Por eso el irme a vivir con mi padre durante tres largos meses no se me antojaba como algo dentro de mi lista de planes. De hecho, no tenía ninguno. Me había pasado todo el curso intentando aprobar para poder pasar, y ahora el siguiente objetivo era la Universidad. Pronto cumpliría los dieciocho -en agosto, concretamente. Ni siquiera había tenido tiempo para pasarlo con mis amigas, y ellas habían preferido pasar de mí. El distanciamiento entre nosotras había empezado, probablemente, cuando les dio hacía un año por ir a las discotecas y fumar en los baños del instituto. En realidad ni siquiera eran mis amigas. No tenía, aunque no me gustaba pensar acerca de la causa. Yo siempre había sido la que se quedaba en casa estudiando, y la que, poco a poco y sin darse cuenta, se había quedado sola.

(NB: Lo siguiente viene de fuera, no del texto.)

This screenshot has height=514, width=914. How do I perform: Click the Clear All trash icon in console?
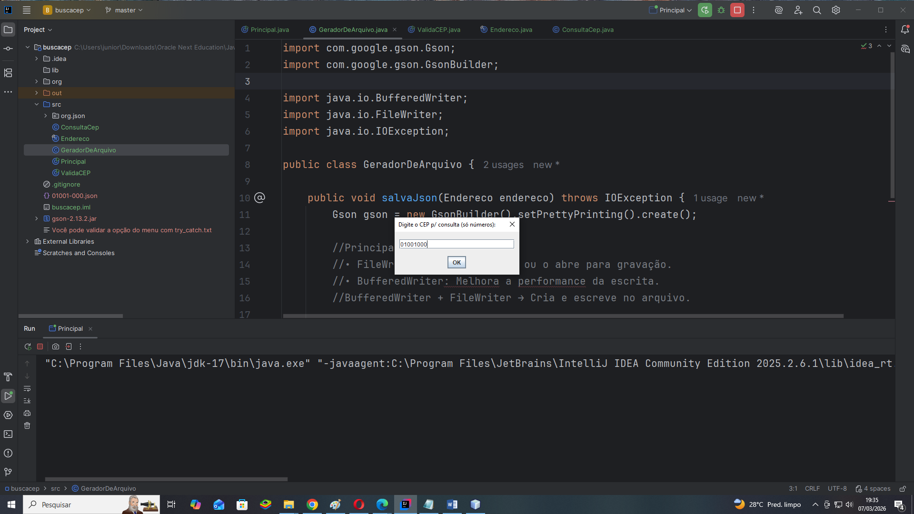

Mi única amiga -sí, era triste, lo sabía- era mi madre, y el momento en que rompió a llorar como una magdalena en la estación de tren hizo que se partiera el corazón en añicos. Me mantuve impasible para no llorar las dos y montar una escenita. Mi madre solía decir que tenía una cara muy inexpresiva, y era muy difícil saber en qué estaba pensando.

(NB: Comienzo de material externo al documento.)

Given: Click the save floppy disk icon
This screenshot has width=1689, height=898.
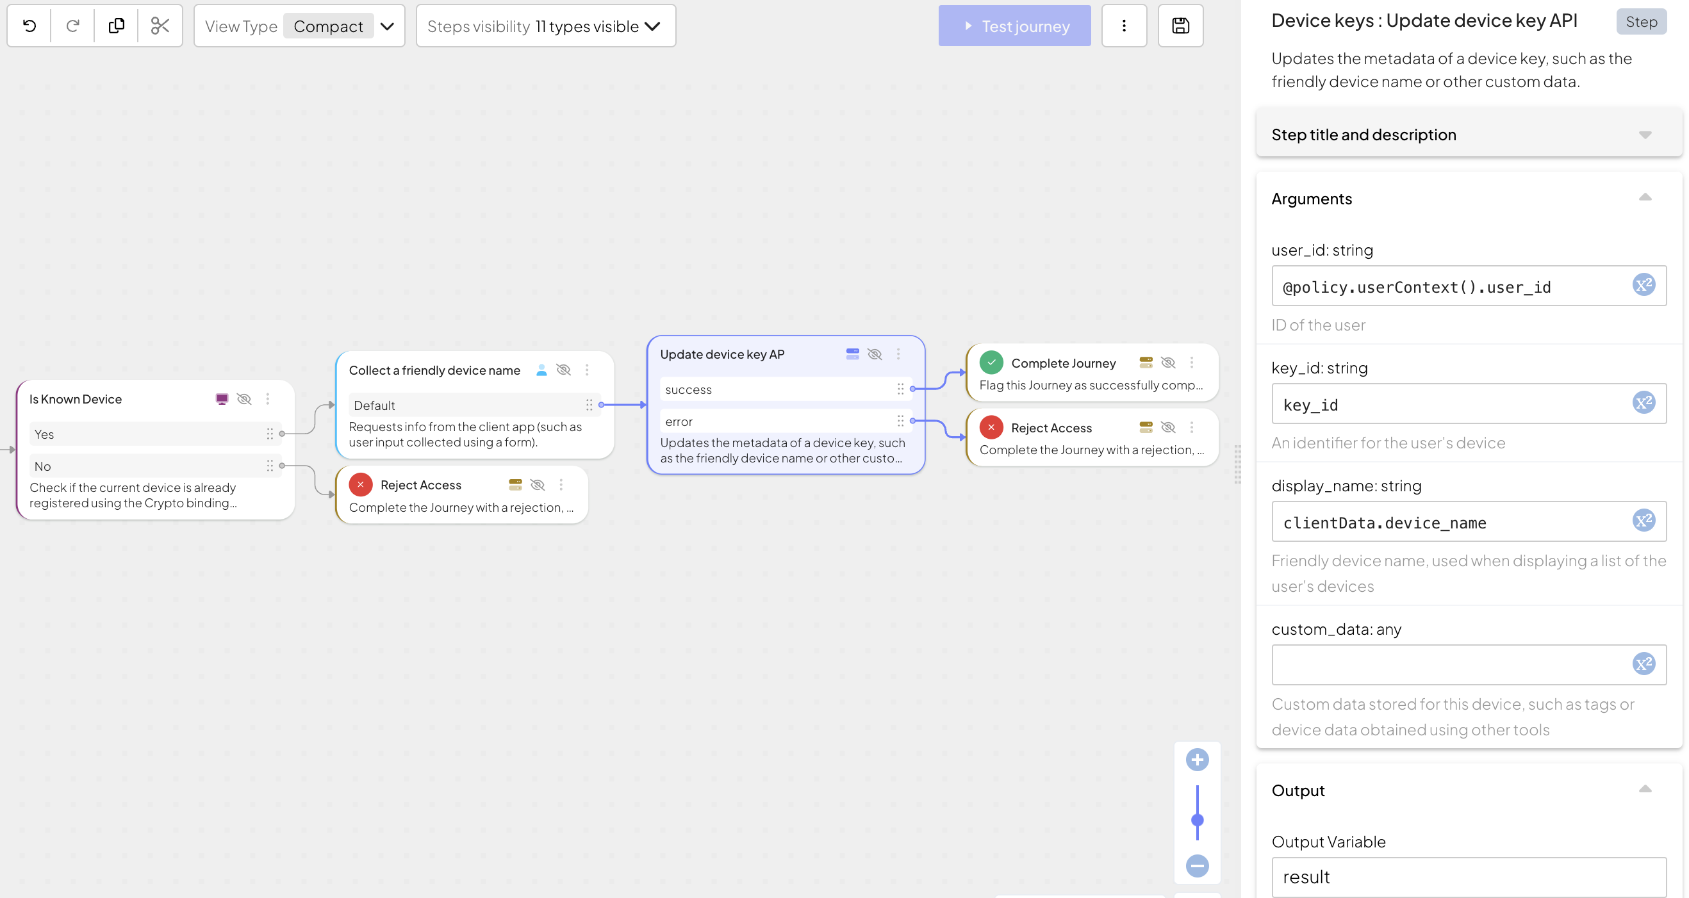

Nada más llegar a Woodside, me di cuenta de lo mucho que echaría de menos mi casa. Había crecido rodeada de árboles y montañas, y ahora estaba en una ciudad desconocida, rodeada de desconocidos y de edificios. Decidí dejar de mirar por la ventanilla -aunque hacía un tiempo precioso, eso sí- y empecé a cotillear con el móvil. El tren se detuvo en la estación central de la ciudad, y cogí mi maleta para salir junto con todo el barullo de gente. Nada más salir, encontré a mi padre, con gesto de perdido y mirando por todos lados en mi busca. Hacía casi un año que no lo veía, y le había caído más el pelo, aunque no parecía más viejo que de costumbre.

—¡Da...Papá! —lo llamé.

Había estado a punto de llamarlo por su nombre, Dan, y habría sido un error garrafal, le habría destrozado por dentro si supiera que alguna que otra vez ya no me refería a él como mi padre.

—¡Mia! —se acercó a mí y me abrazó con fuerza tan repentinamente que casi se me cayó la maleta. Se separó y me sonrió ampliamente, haciendo que unas pequeñas arrugas surcaran su rostro—. Cómo has crecido, casi no te había reconocido.